I have two dataframe with the same size and same variables.
df1 size: (50, 3)
df2 size: (50, 3)
In my code, I'm using np.isclose
function to return a boolean array where two arrays are element-wise equal within a tolerance as follows:
feature_1 = np.isclose(df1["SepalLengthCm"], df2["SepalLengthCm"], atol=10)
feature_2 = np.isclose(df1["SepalWidthCm"], df2["SepalWidthCm"], atol=20)
feature_3 = np.isclose(df1["PetalLengthCm"], df2["PetalLengthCm"], atol=30)
The code is working ok without any error. But the issue for me is that I want to make this process more general and automatic.
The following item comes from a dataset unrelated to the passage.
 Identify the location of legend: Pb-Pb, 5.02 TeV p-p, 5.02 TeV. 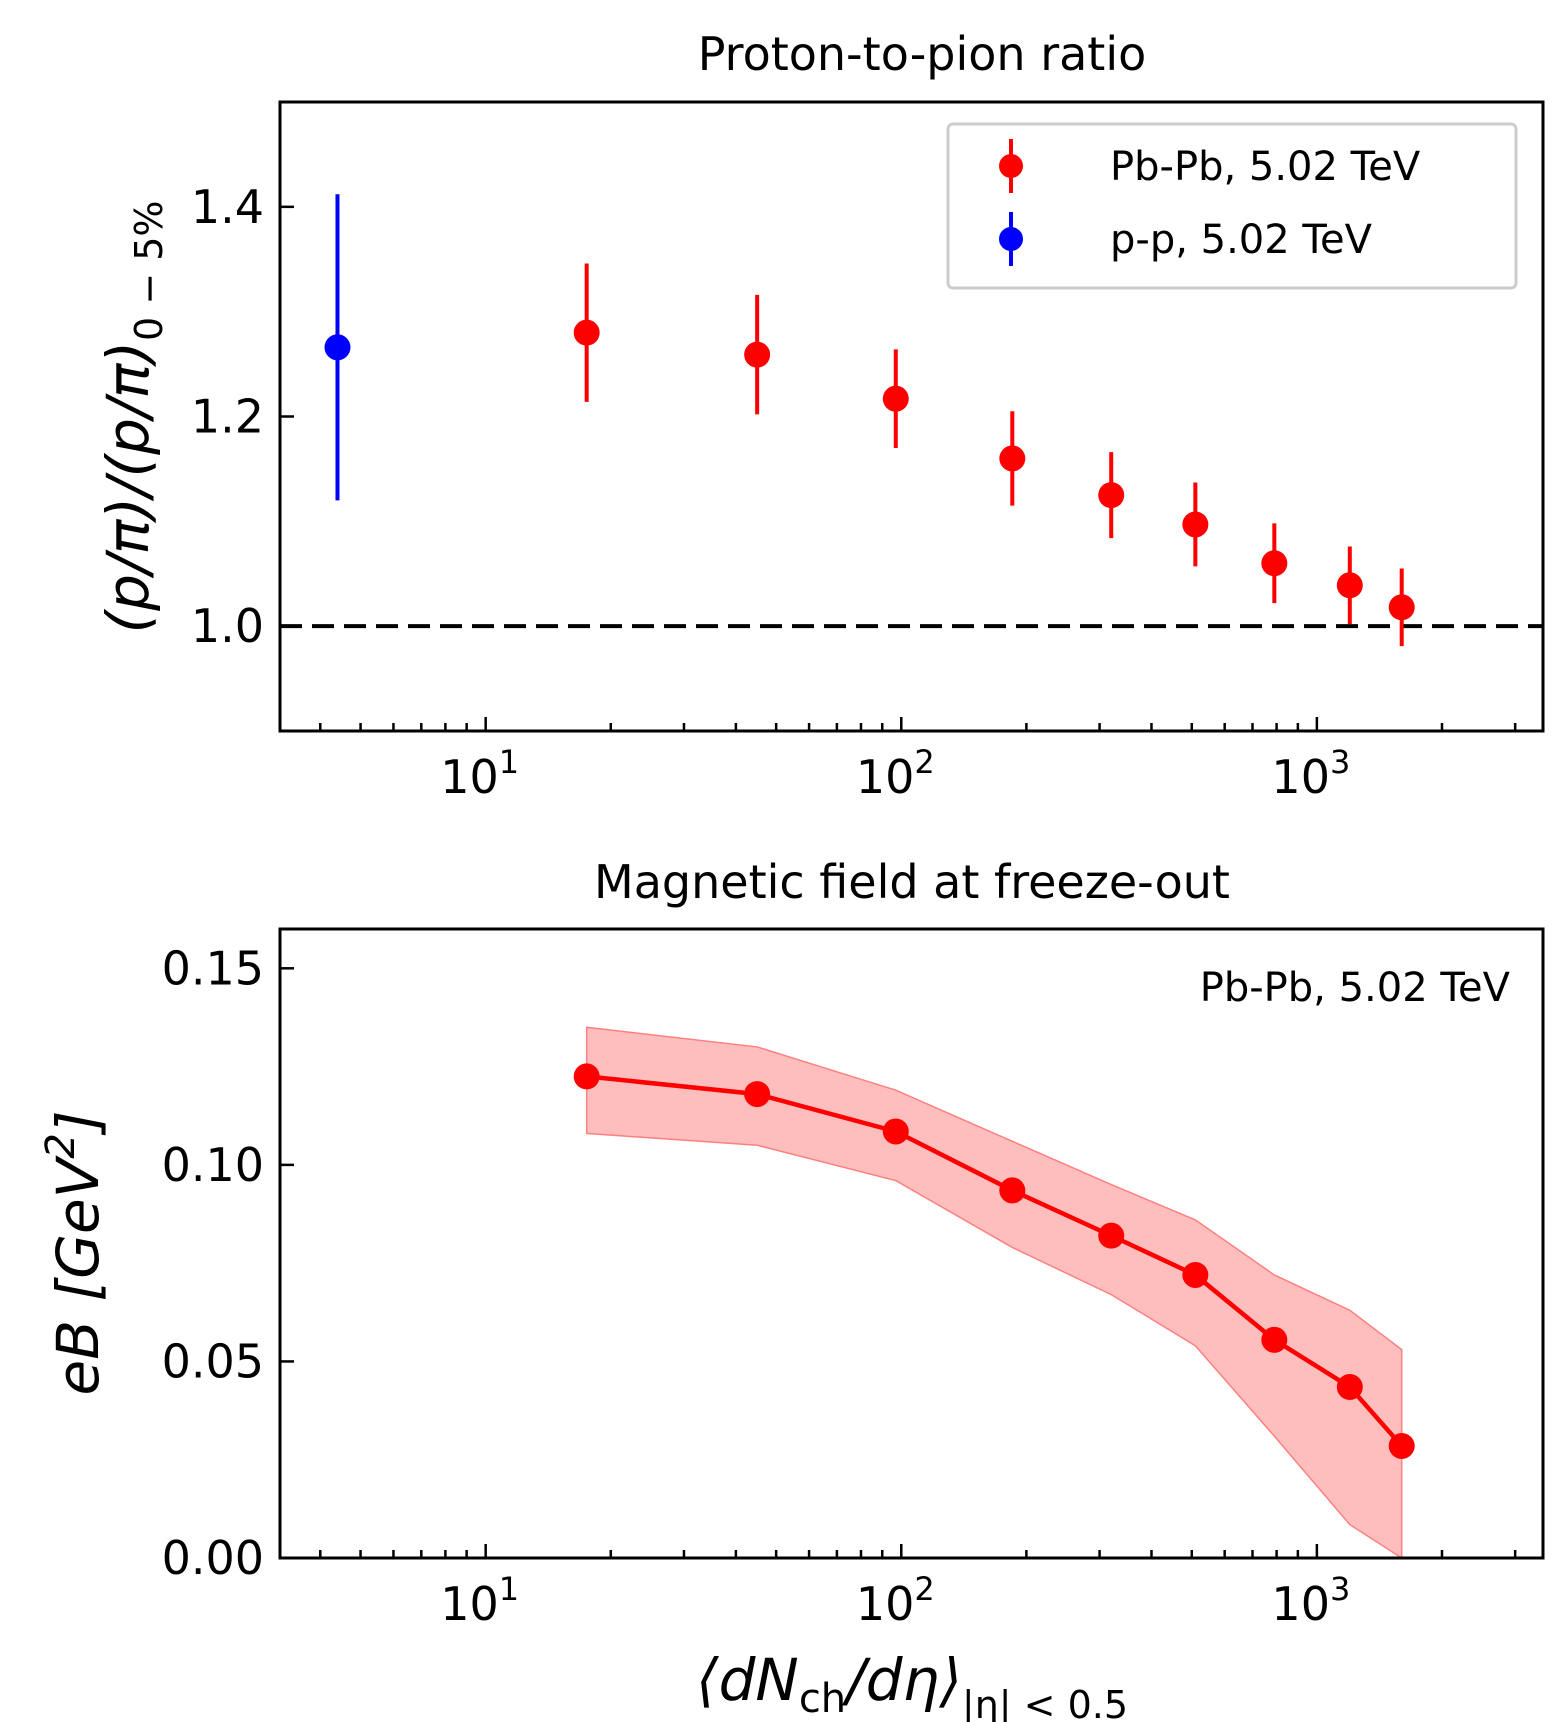
(1232, 206).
In other word, it should be working with any other datasets.
The important thing is that I dont want to specify the columns name in the code. So I want use for
loop to automatically iterate over each column and doing the same thing.
Instead of having three codes (lines) for each column like feature_1
feature_2
feature_3
, I want to write one code (line) to do the same job for any number of columns. Something like this:
feature = np.isclose(df1[columnn], df2[columnn], atol=i)
the parameter for atol
should be also predefined in advance, for example i = [10, 20, 30]
CodePudding user response:
You could define a function containing the loop you want, and call it as a one-liner:
def compare_isclose(df1, df2, atol_list):
feature_list = []
for i, col in enumerate(df1.columns):
feature_list.append(np.isclose(df1[col], df2[col], atol=atol_list[i]))
feature_df = pd.DataFrame.from_records(feature_list).T
return feature_df
The function can be used this way:
atol_list = [10,20,30]
feature_df = compare_isclose(df1, df2, atol_list)
It only works under the assumption that the number of elements in atol_list equals the number of columns in the dataframe, and that the column names of the 2 dataframes are identical.